Rows on where targets appear:
########
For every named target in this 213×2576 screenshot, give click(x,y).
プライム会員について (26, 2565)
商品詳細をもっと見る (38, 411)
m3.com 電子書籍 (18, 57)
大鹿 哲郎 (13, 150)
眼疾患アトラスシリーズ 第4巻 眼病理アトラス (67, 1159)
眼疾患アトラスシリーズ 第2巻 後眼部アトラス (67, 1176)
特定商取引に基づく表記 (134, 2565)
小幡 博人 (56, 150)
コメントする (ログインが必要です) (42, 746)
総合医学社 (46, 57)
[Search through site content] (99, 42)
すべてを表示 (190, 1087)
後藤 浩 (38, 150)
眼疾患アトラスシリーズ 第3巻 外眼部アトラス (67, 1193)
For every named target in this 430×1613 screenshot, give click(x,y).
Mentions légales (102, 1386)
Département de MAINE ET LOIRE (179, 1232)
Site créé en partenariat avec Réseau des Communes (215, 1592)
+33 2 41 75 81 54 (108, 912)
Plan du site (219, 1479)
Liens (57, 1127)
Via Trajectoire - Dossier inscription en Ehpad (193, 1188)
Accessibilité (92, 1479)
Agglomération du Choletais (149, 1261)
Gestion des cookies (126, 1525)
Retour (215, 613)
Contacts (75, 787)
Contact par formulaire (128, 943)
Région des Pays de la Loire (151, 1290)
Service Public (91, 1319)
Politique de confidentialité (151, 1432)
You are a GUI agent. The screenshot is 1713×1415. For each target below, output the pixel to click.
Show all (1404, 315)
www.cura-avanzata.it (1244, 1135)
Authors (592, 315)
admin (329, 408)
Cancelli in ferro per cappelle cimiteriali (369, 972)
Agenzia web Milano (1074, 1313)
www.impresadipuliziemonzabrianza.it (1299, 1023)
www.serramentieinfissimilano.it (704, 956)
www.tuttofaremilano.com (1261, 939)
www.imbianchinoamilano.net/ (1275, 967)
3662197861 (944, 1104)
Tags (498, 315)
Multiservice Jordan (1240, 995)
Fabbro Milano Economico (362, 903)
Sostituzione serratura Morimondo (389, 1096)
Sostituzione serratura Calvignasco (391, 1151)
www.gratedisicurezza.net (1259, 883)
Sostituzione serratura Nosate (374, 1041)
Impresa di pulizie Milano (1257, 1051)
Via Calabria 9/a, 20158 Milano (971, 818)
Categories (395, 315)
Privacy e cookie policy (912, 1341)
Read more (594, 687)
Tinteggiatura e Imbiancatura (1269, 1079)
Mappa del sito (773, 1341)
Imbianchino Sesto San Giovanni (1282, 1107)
########
**Task brief**
Locate each line in the records above that contains the word "every", and copy those lines in full.

**Written answer**
For every named target in this 213×2576 screenshot, give click(x,y).
For every named target in this 430×1613 screenshot, give click(x,y).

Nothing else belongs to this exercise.